Their second formation was looser than their first. The gaps between them were larger, but so too was there enough distance to react were she to attempt another escape.
It was clearly premeditated.
They had suspected that the dome would be invalid and prepared a contingency well in advance.
Still, she wasn’t worried, not even when Porcius flew down from above. She cared neither for the wide grin plastered across his face nor the shieldlance that sat atop his shoulder. He was nothing to her. Not even a post on the way to her goal.
“You’re probably curious about the formation,” he said.
She charged him instead of answering—there was no use in listening to a dead man’s words—but he parried her attack with ease. He twisted and turned his shield each time she manipulated her blades, catching every blow she delivered well before it landed. She tried the transformation trick again and turned a missed stab into a scythe attack.
But he had swapped from a spear to a lance specifically to counter her gimmick.
“This is the one we decided we’d take if you turned out to be weak.” He rammed the back of his shield into her weapon’s shaft and locked the blade in place.
She couldn’t pull it back. The weapon was stuck exactly where she held it. But while Claire’s hands were certainly tied, Boris’ were not. His shaft shrank; he pulled his head towards his butt whilst aiming for the back of the Cadrian’s skull. He almost, almost caught the warrior off guard, but sensing the danger, the cervitaur craned his neck and parried it with his horns.
“Nice try,” he said. “But it isn’t gonna work.”
Still not replying, Claire pressed down on his weapon whilst launching another attack. The remaining seven Borises each targeted him from a different direction while Porcius breathed a sigh.
“Oh, god damn it.” He raised his supposedly restrained shieldlance with Claire still attached and lazily parried her attacks. “Stop playing around and take this seriously. Use the goddess’ living blade and show me what the man who killed the boss is worth.”
He was still expecting more from her, but with his magic-resistant armour in place and her own circuits still damaged, there was little more that she could deliver.
She had to rely on the elf god’s tricks.
Claire freed up her hand for the next exchange and looked for a chance to grab his wrist. She needed to make contact, both to divert his weapon and to steal his resources. One good grapple was still a win condition, even without the steroid she had used to defeat his master.
She focused on the tip of his blade. She focused on the movements of his eyes, muscles, and bones. She knew exactly what to do.
It only came down to execution.
She moved her hand as soon as he locked in his trajectory, but the only result was a slash raked across her shoulder. He evaded her hand with his superior speed and delivered a heavy blow that blew her guard away.
It went through her armour and cleaved her flesh, stopping only because her bones refused to be cut. Had they still been made of their original materials, she surely would have been rent in two. And the assault had only just begun.
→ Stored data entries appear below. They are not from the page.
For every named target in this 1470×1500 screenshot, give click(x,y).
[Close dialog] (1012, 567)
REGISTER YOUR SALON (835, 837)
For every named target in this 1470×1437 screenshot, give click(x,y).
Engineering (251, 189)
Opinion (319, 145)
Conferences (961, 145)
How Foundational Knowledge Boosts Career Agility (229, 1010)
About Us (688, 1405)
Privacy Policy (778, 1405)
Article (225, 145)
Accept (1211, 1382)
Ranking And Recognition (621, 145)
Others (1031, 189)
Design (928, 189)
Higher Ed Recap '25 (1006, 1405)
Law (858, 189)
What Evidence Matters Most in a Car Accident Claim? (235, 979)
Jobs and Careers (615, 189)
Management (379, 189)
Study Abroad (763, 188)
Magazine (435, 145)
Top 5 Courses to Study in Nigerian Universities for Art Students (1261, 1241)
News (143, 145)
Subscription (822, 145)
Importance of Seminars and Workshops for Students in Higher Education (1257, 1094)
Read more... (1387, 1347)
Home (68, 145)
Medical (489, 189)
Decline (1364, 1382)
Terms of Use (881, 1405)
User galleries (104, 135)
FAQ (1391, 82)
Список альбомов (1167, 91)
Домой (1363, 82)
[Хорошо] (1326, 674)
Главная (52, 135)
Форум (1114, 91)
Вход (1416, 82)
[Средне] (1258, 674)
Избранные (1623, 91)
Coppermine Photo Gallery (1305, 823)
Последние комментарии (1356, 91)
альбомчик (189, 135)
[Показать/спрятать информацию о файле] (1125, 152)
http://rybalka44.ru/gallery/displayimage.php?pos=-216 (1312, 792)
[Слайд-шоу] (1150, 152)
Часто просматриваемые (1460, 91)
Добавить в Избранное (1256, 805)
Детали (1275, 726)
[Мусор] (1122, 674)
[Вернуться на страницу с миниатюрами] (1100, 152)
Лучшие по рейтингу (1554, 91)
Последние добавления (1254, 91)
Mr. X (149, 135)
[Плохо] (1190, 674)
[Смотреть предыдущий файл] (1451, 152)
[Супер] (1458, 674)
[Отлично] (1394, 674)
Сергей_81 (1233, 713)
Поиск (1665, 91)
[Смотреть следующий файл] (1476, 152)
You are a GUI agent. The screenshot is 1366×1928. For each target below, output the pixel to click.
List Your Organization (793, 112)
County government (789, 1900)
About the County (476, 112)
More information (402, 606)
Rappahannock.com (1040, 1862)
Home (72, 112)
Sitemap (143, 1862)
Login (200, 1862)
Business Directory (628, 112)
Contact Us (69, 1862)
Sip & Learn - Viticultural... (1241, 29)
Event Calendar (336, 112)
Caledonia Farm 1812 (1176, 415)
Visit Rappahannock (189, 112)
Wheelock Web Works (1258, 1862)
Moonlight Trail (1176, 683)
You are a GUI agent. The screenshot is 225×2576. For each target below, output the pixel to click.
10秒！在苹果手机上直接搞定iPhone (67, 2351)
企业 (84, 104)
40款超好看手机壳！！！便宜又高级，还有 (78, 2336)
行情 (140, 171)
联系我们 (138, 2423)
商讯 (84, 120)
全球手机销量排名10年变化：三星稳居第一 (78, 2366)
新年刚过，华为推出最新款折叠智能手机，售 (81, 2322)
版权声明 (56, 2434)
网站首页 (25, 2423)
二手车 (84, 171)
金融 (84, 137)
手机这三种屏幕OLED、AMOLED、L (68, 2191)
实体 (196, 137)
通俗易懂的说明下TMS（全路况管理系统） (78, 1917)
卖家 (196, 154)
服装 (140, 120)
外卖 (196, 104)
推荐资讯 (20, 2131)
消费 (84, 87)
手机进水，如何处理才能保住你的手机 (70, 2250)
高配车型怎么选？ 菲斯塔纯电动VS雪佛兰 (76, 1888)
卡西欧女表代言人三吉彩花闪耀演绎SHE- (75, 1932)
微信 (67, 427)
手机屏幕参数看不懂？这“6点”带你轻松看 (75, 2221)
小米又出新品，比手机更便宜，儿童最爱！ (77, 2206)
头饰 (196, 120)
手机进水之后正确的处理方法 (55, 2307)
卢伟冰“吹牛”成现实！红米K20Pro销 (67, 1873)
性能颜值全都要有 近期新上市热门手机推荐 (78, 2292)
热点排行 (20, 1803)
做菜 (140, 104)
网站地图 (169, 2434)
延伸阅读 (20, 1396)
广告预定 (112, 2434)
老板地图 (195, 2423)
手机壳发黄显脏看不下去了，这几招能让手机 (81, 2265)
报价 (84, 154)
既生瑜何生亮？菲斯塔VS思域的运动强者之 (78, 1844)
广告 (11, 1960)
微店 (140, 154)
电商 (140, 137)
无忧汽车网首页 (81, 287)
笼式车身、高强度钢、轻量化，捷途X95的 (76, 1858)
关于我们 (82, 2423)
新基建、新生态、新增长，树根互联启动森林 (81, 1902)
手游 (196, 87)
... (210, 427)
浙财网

Perhaps having expected her to survive, he followed with a straight kick to the gut that sent her flying across the ring, straight into the waiting arms of an extended spear. Another three met her chest as the first passed through her stomach. All before her mind could catch and even consider the possibility of shifting her body with her vectors.
“I told you to stop relying on gimmicks,” he said, with a grumble.
Claire gritted her teeth as she peeled her guts off the extended blades and returned to center stage.
She knew why she was losing. She had been able to defeat the celestials and gods because their ability scores were equal. And if the same rules applied to Porcius, she was confident she could win. But as it stood, he was mathematically superior. Strength, speed, dexterity. His numbers were higher and his technique more refined.
The icing on the cake? He was still yelling for her to show him something beyond a silly trick.
Even though silly tricks were all the caldriess had.